Imre Forbáth (aka Emerich Forbath) was born in 1875 and died in 1944. One of the greatest engineers in Europe, he lived during the turbulent final decades of the Habsburg Monarchy, the First World War, the troubled Twenties and Thirties, and the Second World War. He was an eyewitness to many of the historic events of these times.

The young Hungarian-Jewish engineer Forbáth started his career as a civil engineer in Frankfurt and Berlin after attending universities in the Austro-Hungarian Empire and in Germany. He later worked in cities all over Europe in this period of rapid urban growth. He became known as one of the greatest engineers in Europe.

Imre Forbáth took part in the canalization of the major European rivers and in the designing of ports. He also worked on such urban infrastructure projects as water supply, sewage systems, gas works, and power plants. The nitrogen factory he directed for seventeen years, gaining for it an international reputation, still exists in Romania.

His peers regarded him as the best writer on city planning of his time. Forbáth published articles in professional journals and elsewhere on a weekly basis. In 1906, he became a private professor at the Budapest Technical University. Imre Forbáth was regarded as one of the leading figures in Budapest’s engineering and political worlds.

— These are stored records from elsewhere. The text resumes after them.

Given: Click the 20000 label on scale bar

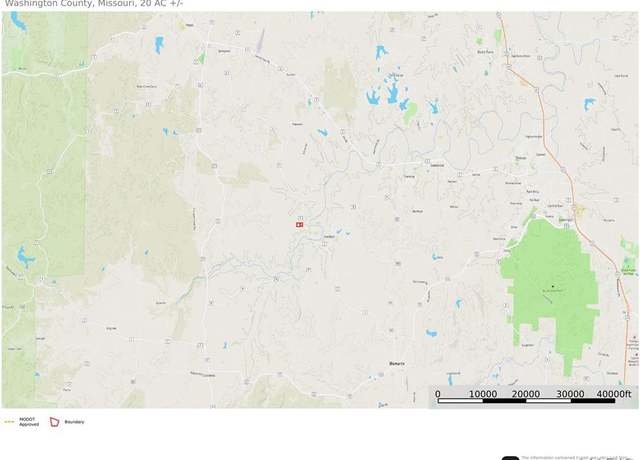Looking at the screenshot, I should coord(526,394).
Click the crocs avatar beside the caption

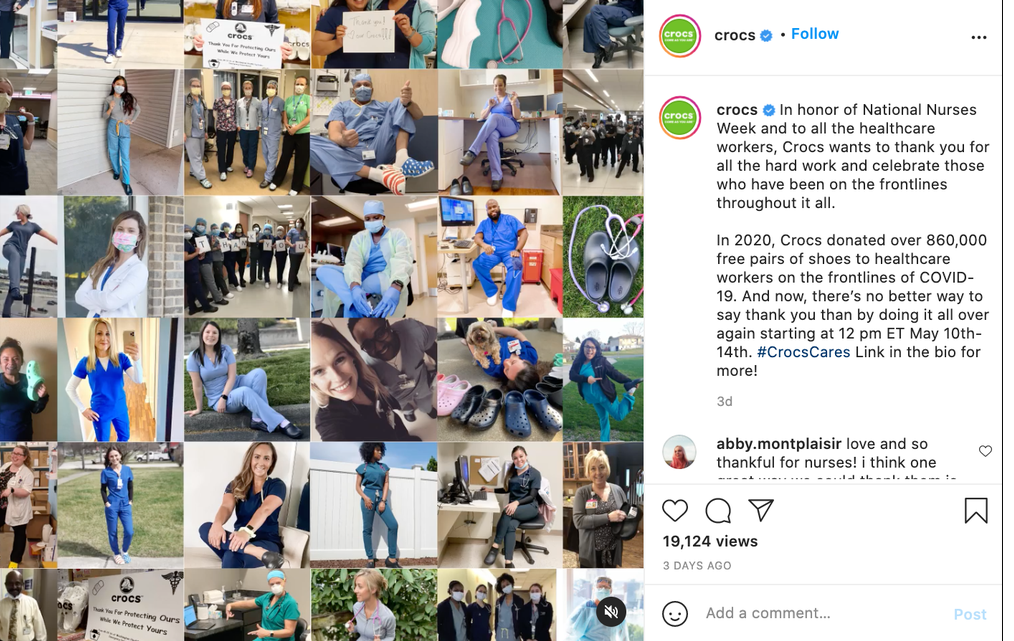coord(680,118)
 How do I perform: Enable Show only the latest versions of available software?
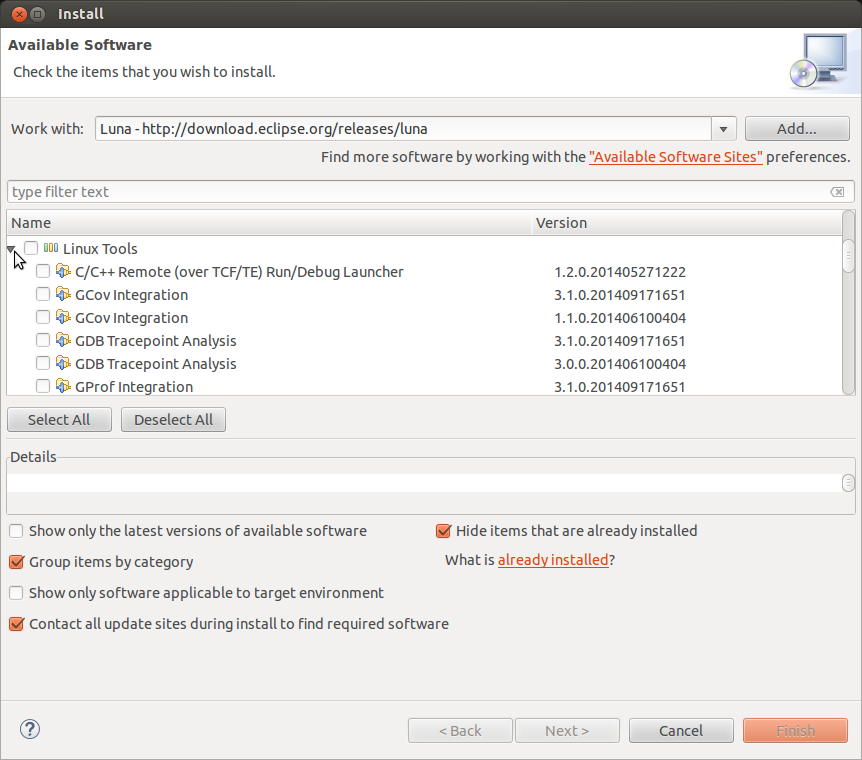coord(16,531)
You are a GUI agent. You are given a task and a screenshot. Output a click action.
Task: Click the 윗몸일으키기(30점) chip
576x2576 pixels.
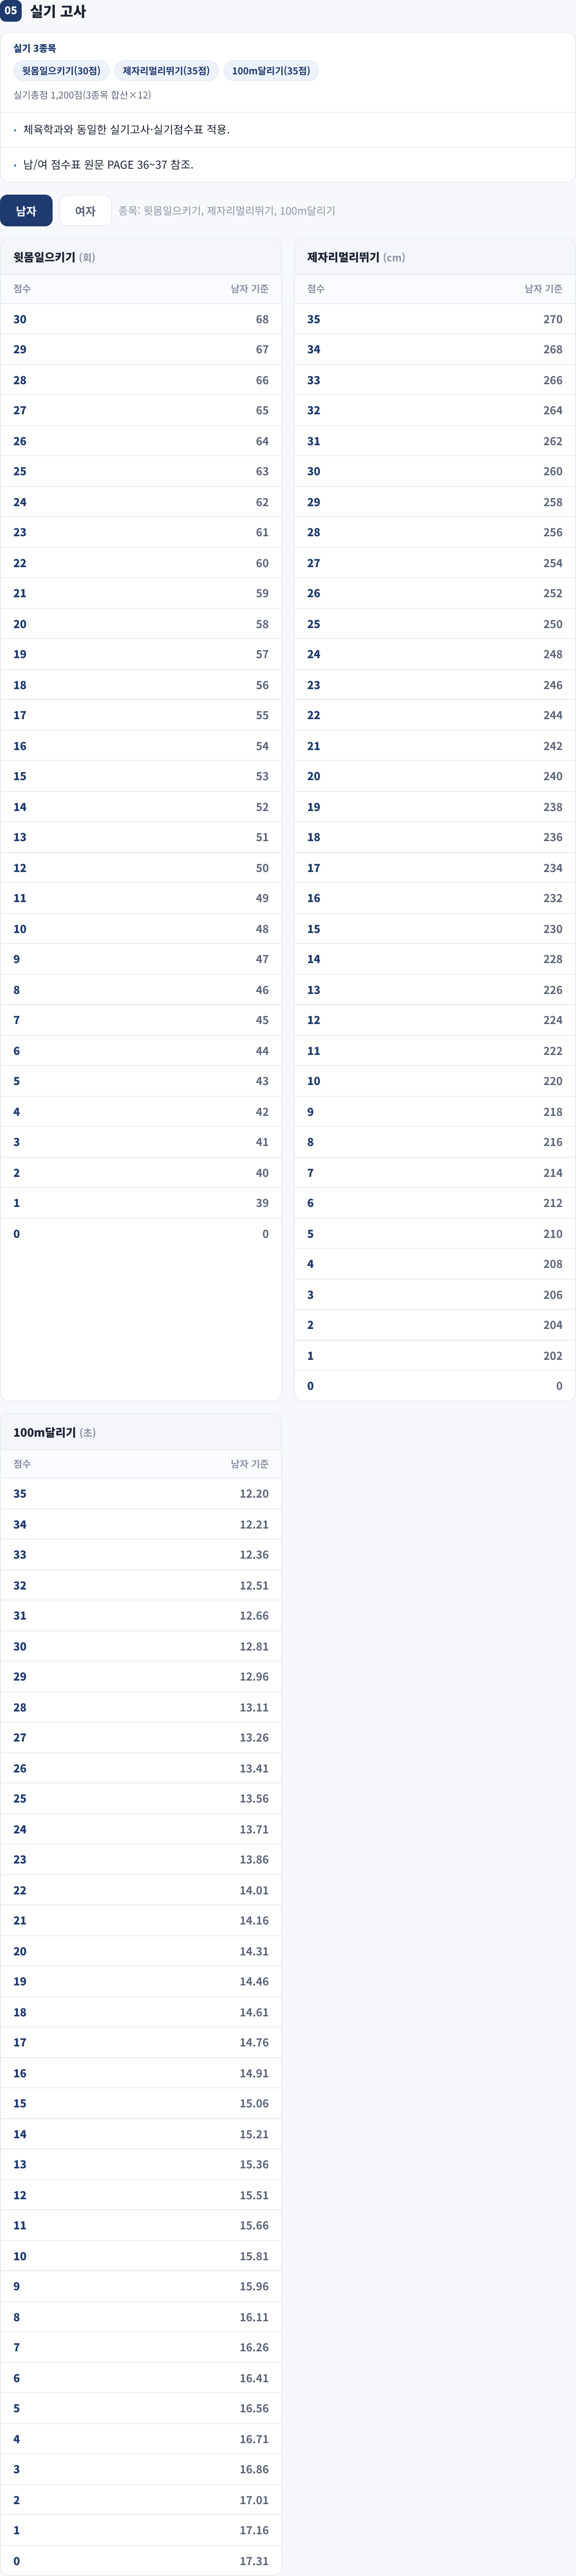coord(61,71)
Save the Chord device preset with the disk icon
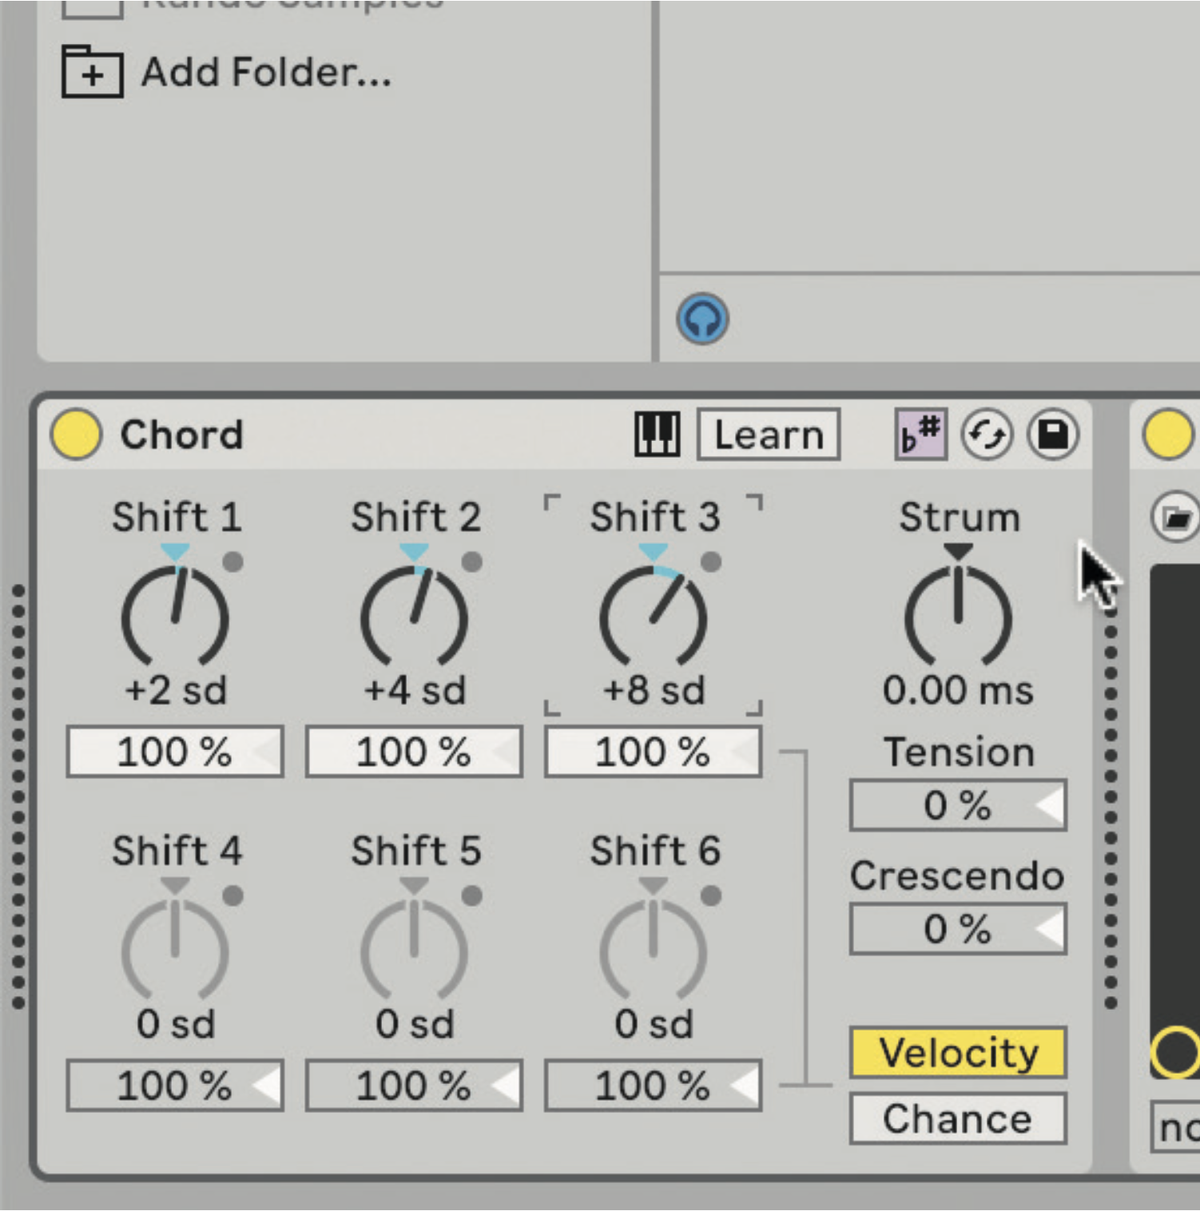The height and width of the screenshot is (1211, 1200). pyautogui.click(x=1053, y=435)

It was his fate to be present during many important historical events. Imre Forbáth took part in the First World War as an engineer with the Austro-Hungarian forces. His division was sent to Przemysl, which was besieged by the Russians. In his journal, he writes movingly about conditions in the surrounded fortress. When all their food ran out, the Austro-Hungarian troops had to surrender. This was one of the crucial moments of the war for Austria-Hungary. Forbáth’s account of this event is the only detailed one that has survived.

After the surrender of the fortress, he became a prisoner of war in Russia with his fellow soldiers and was taken to Siberia, to the cities of Tobolsk and Petropavlovsk, from which he managed to escape. He appeared in Moscow eight months after the Russian Revolution of 1917. He returned to Hungary when a Soviet republic was established there, too, during 1919.

His house and property were nationalized, but he was looked upon with respect by the revolutionaries as one of Budapest’s leading engineers. He held a position under the regime but resigned before it collapsed. The treaty of Trianon formally ended the First World War for Hungary in 1920, completely redrawing the country’s borders.

Forbáth kept his intellectual outlook and optimism for a better future alive throughout this disturbed period. His historical writings, unlike his technical ones, remained unknown and unpublished during his lifetime. Other than a few lines in biographical dictionary articles, nothing was written about his life in Hungary or elsewhere in Europe. Even the fact of his tragic death in the Holocaust in 1944 was not known. The Hungarian biographical lexicon and the Report of the Hungarian Hydraulic Society give his year of death as around 1952.